Overview
- Other name(s): Fourth railway bypass
- Native name: línia orbital
- Status: In development
- Owner: Authority: ATM Barcelona
- Locale: Municipality:26 Alt Penedès, Baix Llobregat, Garraf, Maresme, Vallès Occidental and Oriental
- Termini: Vilanova i la Geltrú; Mataró;
- Stations: 39 (23 new stations)

Service
- Type: commuter rail

History
- First service: 2016

Technical
- Line length: 120 kilometres (75 mi) (68 kilometres (42 mi) new)
- Track gauge: 1,668 mm (5 ft 5+21⁄32 in)
- Operating speed: 60 km/h (37 mph)

= Orbital Railway Line =

Project for a new Rodalies de Catalunya commuter rail line (Renfe Operadora)

The Barcelona orbital line (línia orbital) is a railway project forming part of both the Pla d'infraestructures de Catalunya (PITC), a long-term development plan due for completion in 2026, and the Pla de transport de viatgers de Catalunya (PTVC), a short-term plan due for completion in 2012. In following perimeter routes the orbital line and another railway project, the Eix Transversal Ferroviari de Catalunya, are the first railway schemes to depart from the radial system developed so far in the Barcelona area.

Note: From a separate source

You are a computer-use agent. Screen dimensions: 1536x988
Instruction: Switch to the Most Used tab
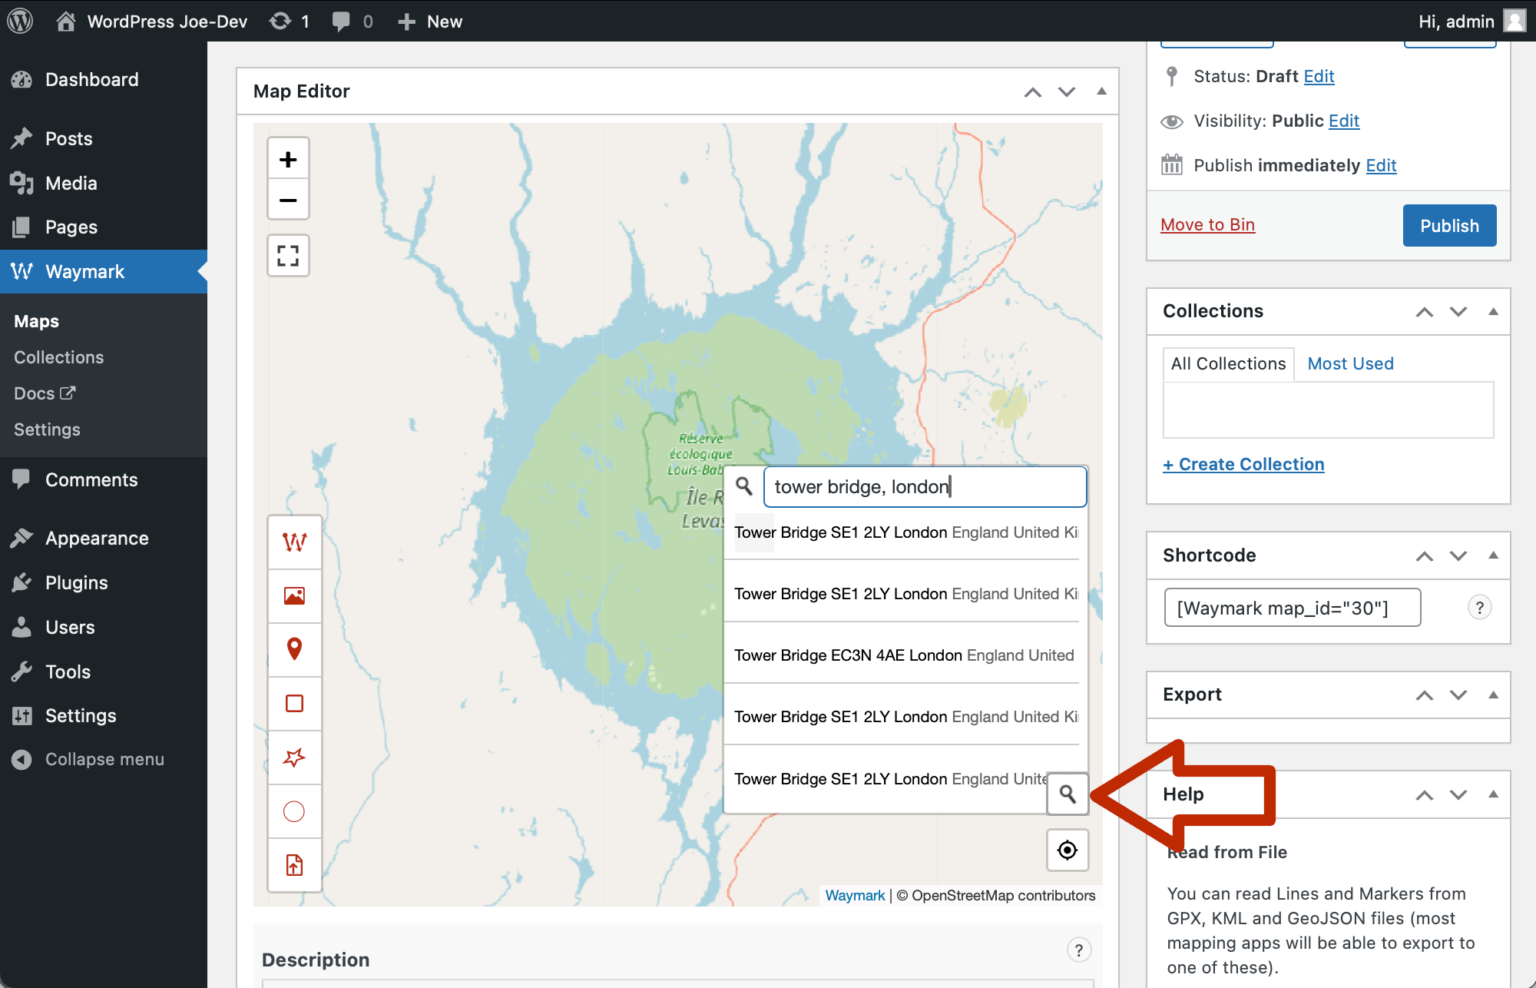(1350, 363)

Also known as the Quart cinturó ferroviari, the orbital line will connect Rodalies Barcelona services between Vilanova i la Geltrú and Mataró via a 119 km line passing through Granollers, Sabadell, Terrassa, Martorell and Vilafranca del Penedès, but avoiding the actual city of Barcelona. Some sections will make use of existing track belonging to Administrador de Infraestructuras Ferroviarias (Adif) and operated by Renfe Operadora, whilst 68 km of track - of which 46 km in tunnels - and 23 new stations will be constructed.